Here are 25 things to consider if you are leasing new commercial space.
25 Essential Relocation Tips: Doing Your Homework
By Dave Richardson, McCall & Almy
- Review the landlord to determine their reputation as well as the satisfaction of other tenants in the building. Arrange for a face-to-face meeting.
- Review the management fees and compare between owner-managed vs. third party.
- Confirm what the management fee applies to. Fees can be levied onto the net rent, real estate taxes, operating expenses or tenant electricity.
- The new property leases should specifically exclude any salaries for managing the property above the property management level.
- Determine whether the rent for the property management office is only for the property in question, or whether additional buildings are managed out of the same office as well.
- Get a non-disturbance/recognition agreement from the lender.

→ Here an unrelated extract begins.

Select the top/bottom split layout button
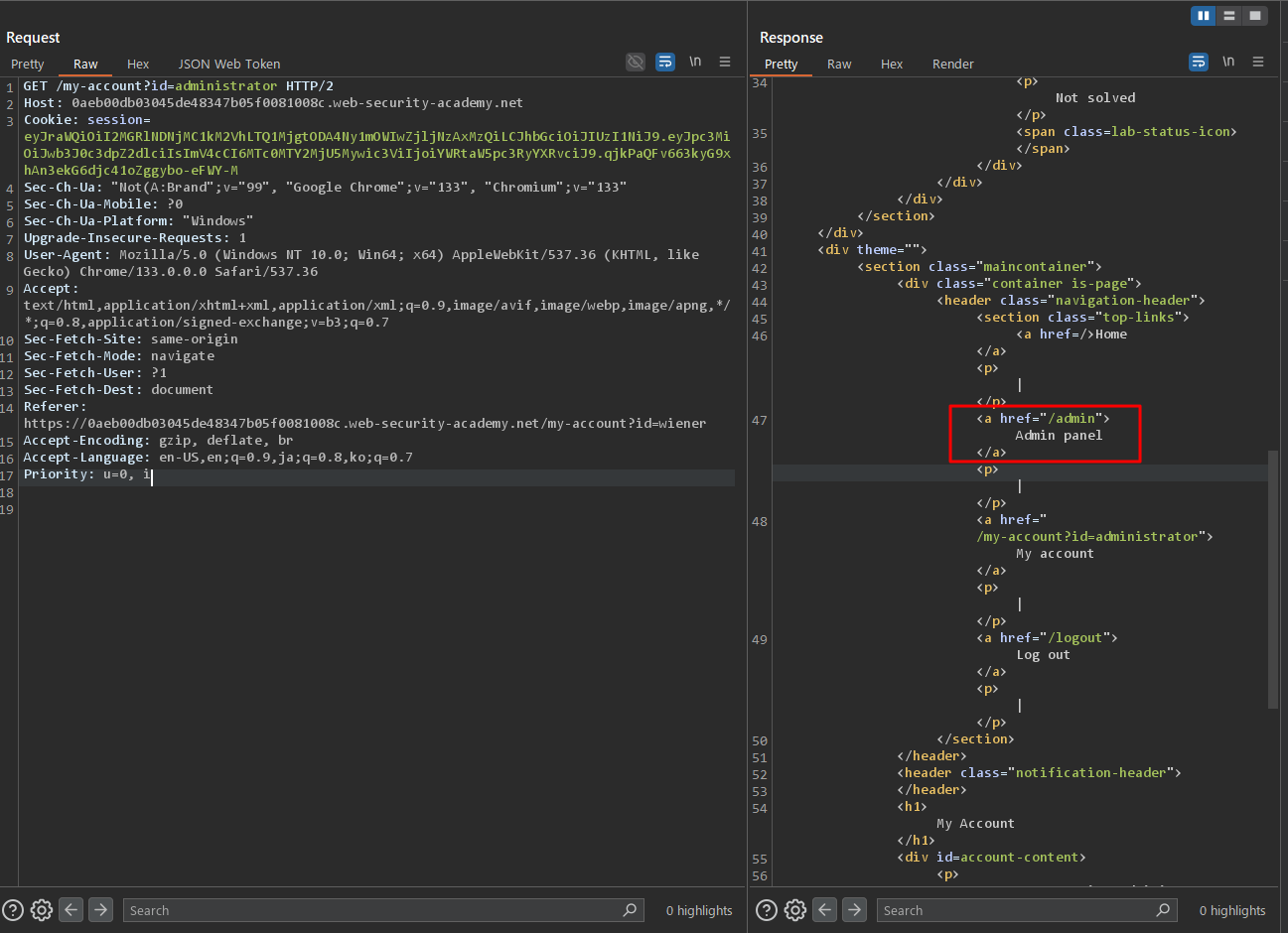 [1229, 16]
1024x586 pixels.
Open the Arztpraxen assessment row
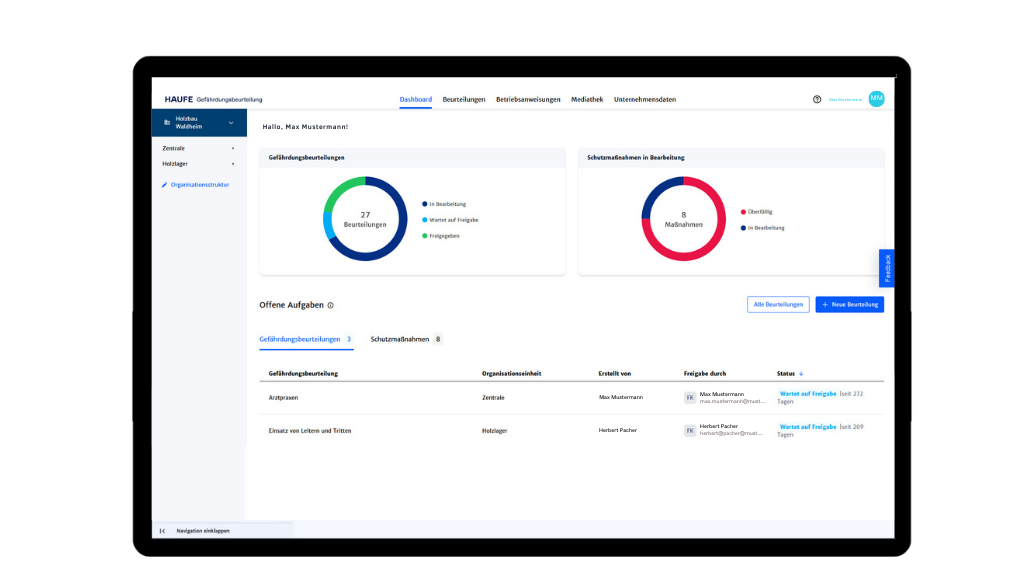284,397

This protects the tenant in the event of a foreclosure by the lender.
- Determine landlord charges up front–elevators, loading docks, personnel, etc.
- Before signing a lease, determine base-op and tax.

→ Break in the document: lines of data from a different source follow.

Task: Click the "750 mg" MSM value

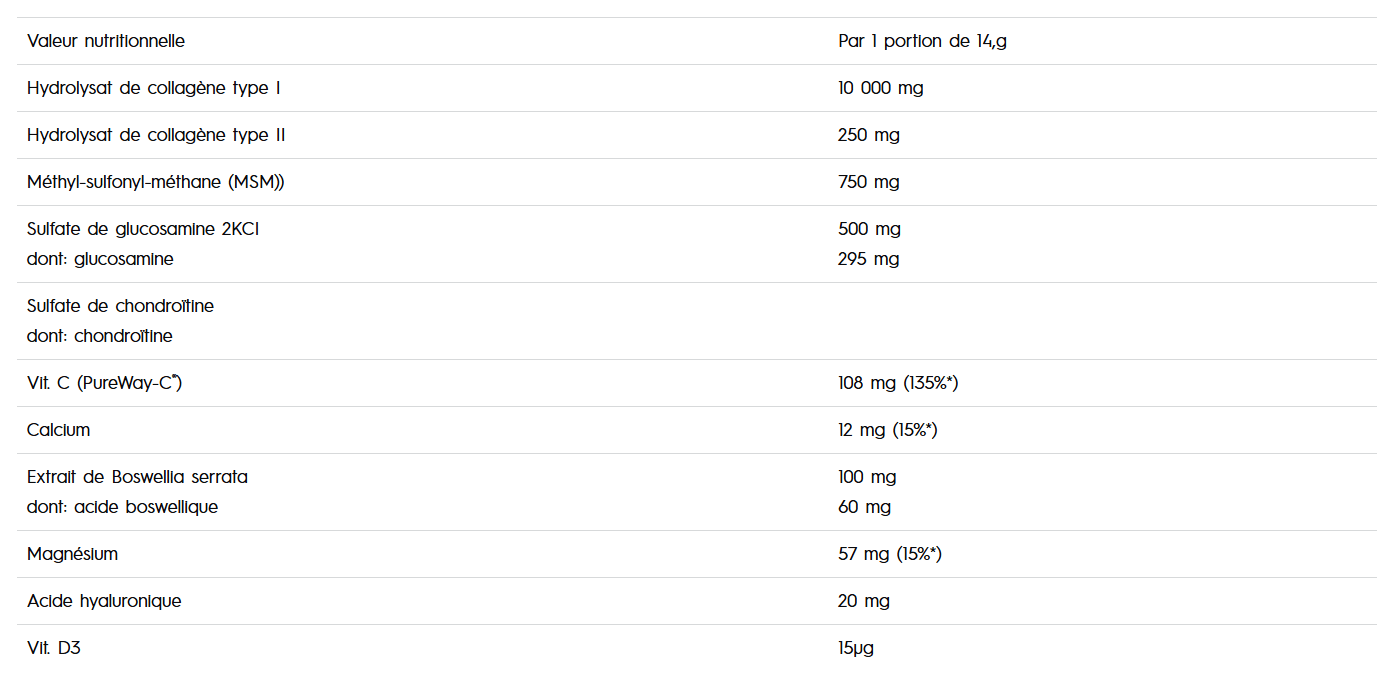Action: click(x=868, y=182)
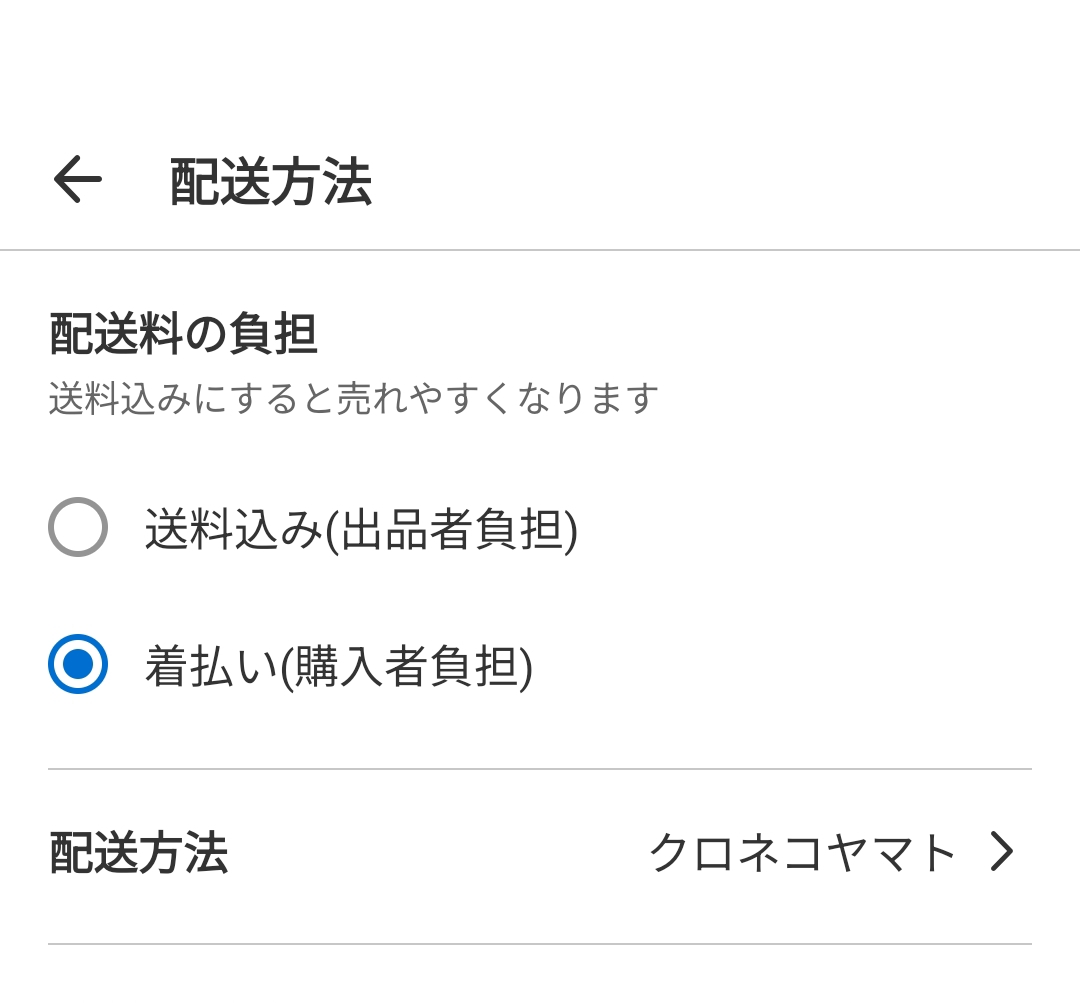Go back using the header arrow

point(77,181)
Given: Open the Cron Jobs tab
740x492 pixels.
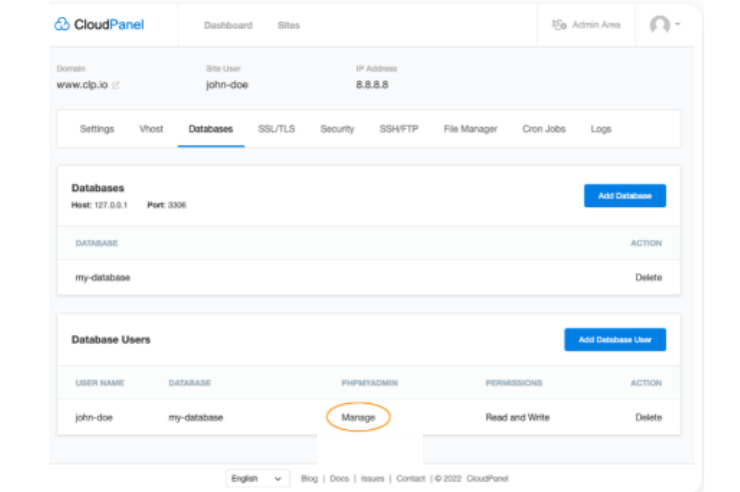Looking at the screenshot, I should [x=544, y=129].
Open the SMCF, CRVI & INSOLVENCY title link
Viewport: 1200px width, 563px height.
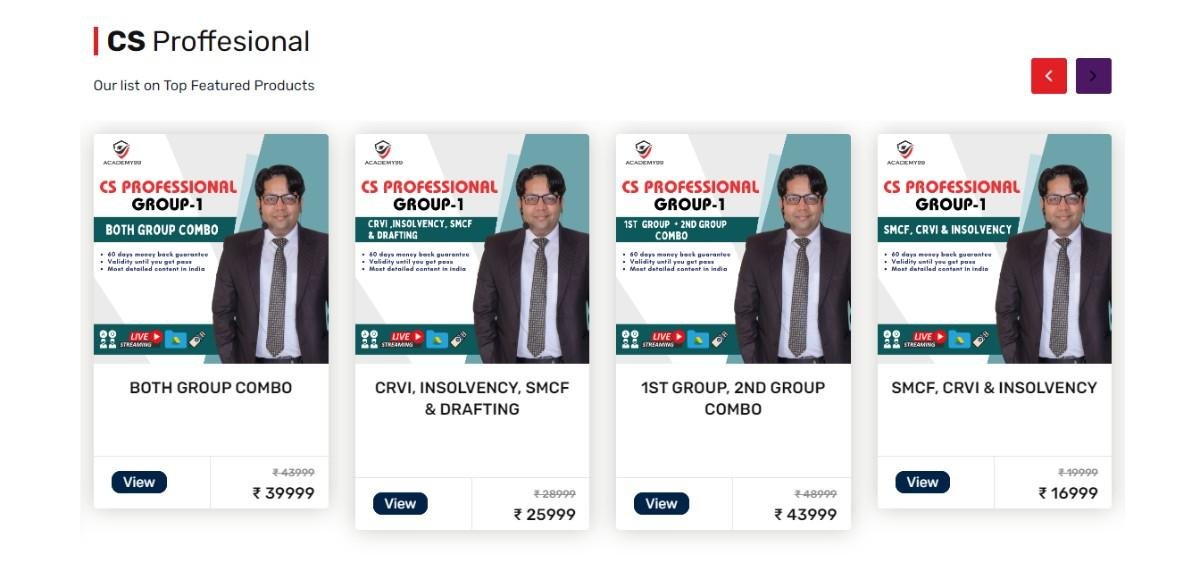pyautogui.click(x=994, y=387)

- Ensure you have the rent commencement in writing.
- What does your utility agreement cover? Electricity for what?
- Get budgets showing building operating costs over the past several years to determine likely costs of operation. Landlords should provide this information, even if the building is new.

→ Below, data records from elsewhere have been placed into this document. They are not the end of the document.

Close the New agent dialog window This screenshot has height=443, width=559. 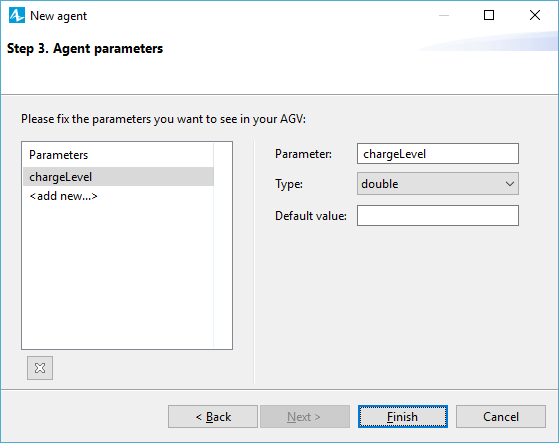click(x=535, y=15)
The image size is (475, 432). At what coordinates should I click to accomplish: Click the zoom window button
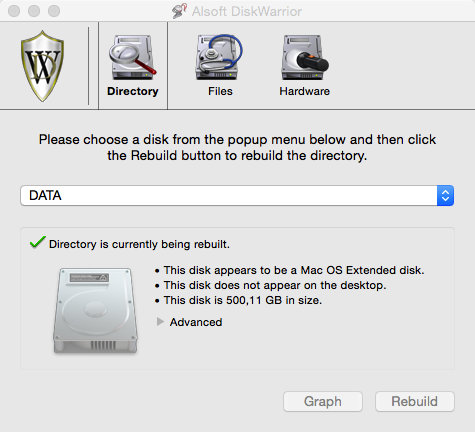(54, 11)
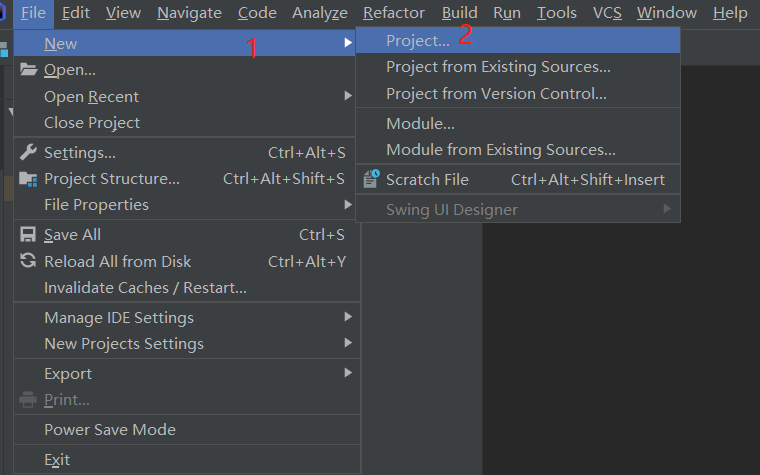The height and width of the screenshot is (475, 760).
Task: Select Project... in the New submenu
Action: click(418, 41)
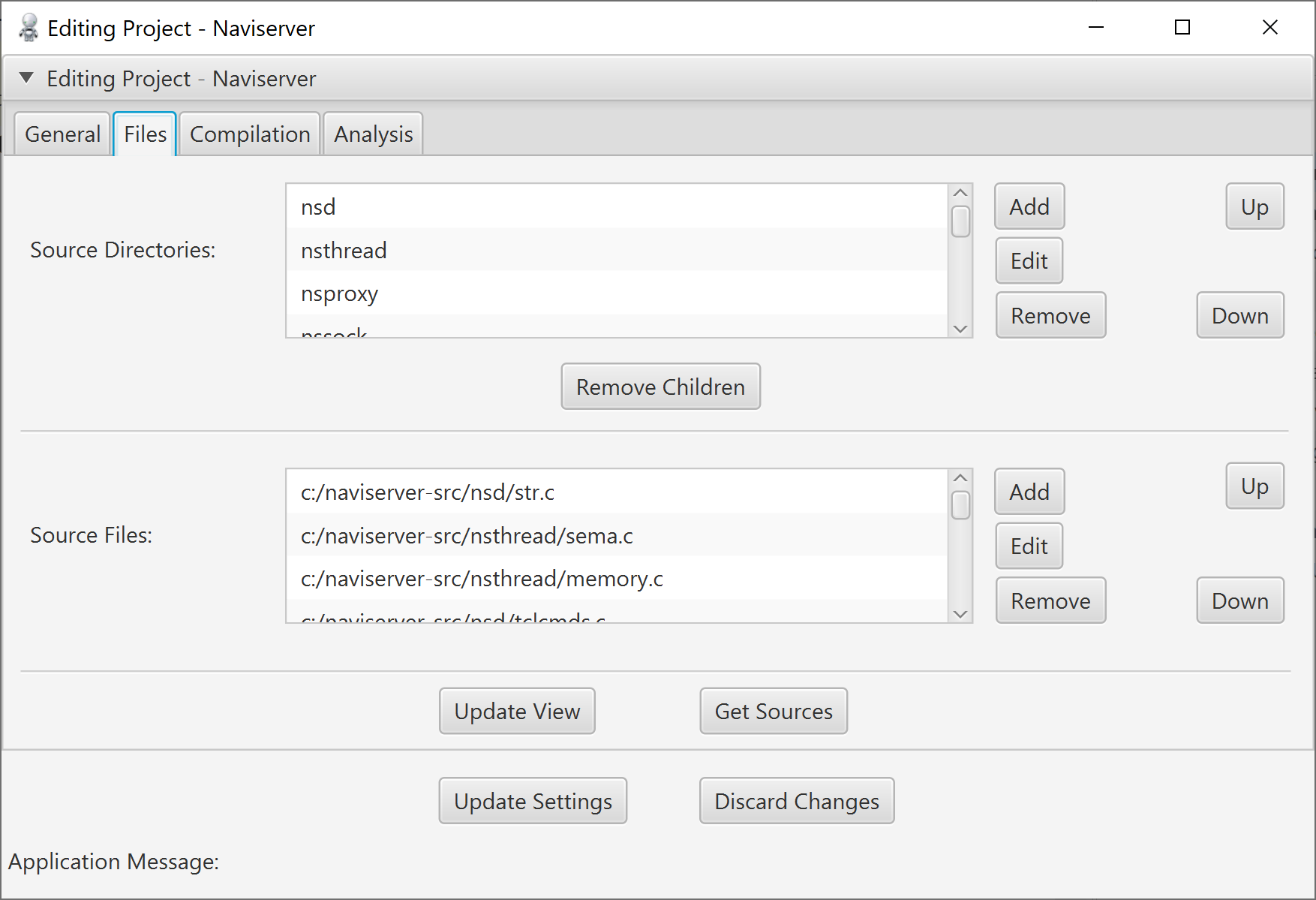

- What amenities do you need? ATM, fitness facilities, dry cleaning, sandwich shop, etc.
- Before moving, confirm if “extras” like parking are included in rent.
- Are there any costs for after-hours operation, such as HVAC equipment?
- Does the space fit your needs as-is, or will it need renovations/improvements?
- Does the landlord offer a T1 credit for improvements/renovations?
- How is the T1 allowance funded? If it is not used, can it be applied towards rent?
- If performing renovations, is the landlord offering a tenant allowance, advancing a specific dollar amount or offering a turn-key deal where they pay for an agreed scope of work?
- Does the landlord plan to provide “green” features or other environmentally friendly improvements?
- Discuss signage. If you would benefit from having signage, request it. If the landlord declines, then ensure that he/she agrees to not offer signage to a competitor who might lease space in the same building.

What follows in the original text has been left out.